Sunday, June 12, 2005
Good Tool Listing on ISC
There is a good listing of incident response tools listed during one the daily journals on the Internet Storm Center. The list was done by Scott F. (I don't know who he is) and is organized quite nicely. I like the way the tools are listed and will post my kit shortly in the same manner but with version numbers making it easy to keep track of what I have so checking the tools site can show me quickly if I have the latest version or not. The other thing I like doing that was not touch on is using Helix as my main IR tool.
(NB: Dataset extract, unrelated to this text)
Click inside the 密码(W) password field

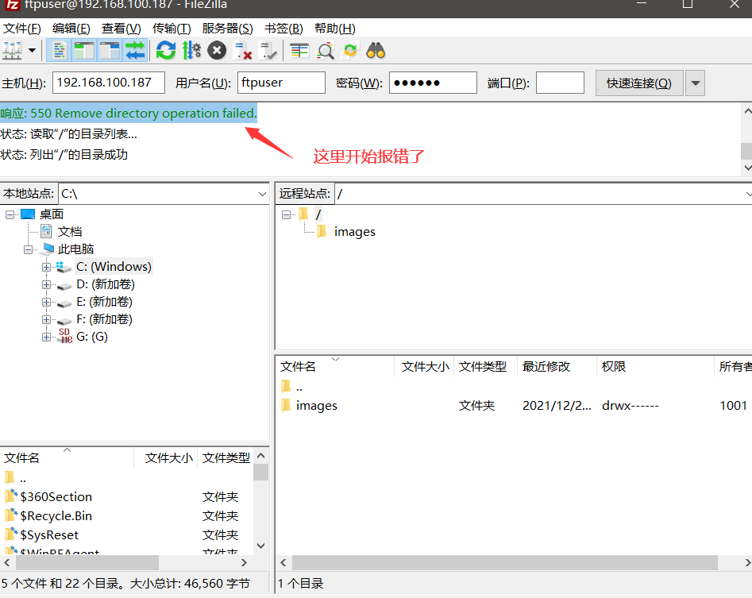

Scott's list includes Helix at the bottom as an "additional CD I keep around for the Unix geek in me." Helix's live IR analysis features ROCK! I have customized the win32 side of Helix with tools the I prefer to use and were not included originally, in addition to updated versions of the tools that have been released since Helix was pressed. And, to top it all off, I ripped out the Unix side of Helix and created a custom WinPE environment which is a little more useful in win32 IR and forensics. What is the ETA on my list??? This week since I will be telecommuting from home in order to help out with my new beautiful daughter, Gabriella Skye Sawyer. The next few weeks of telecommuting will give me the opportunity to catch up on documentation and policy items. Yeah, go ahead and groan as I did when typing that. Policies = Political Ick!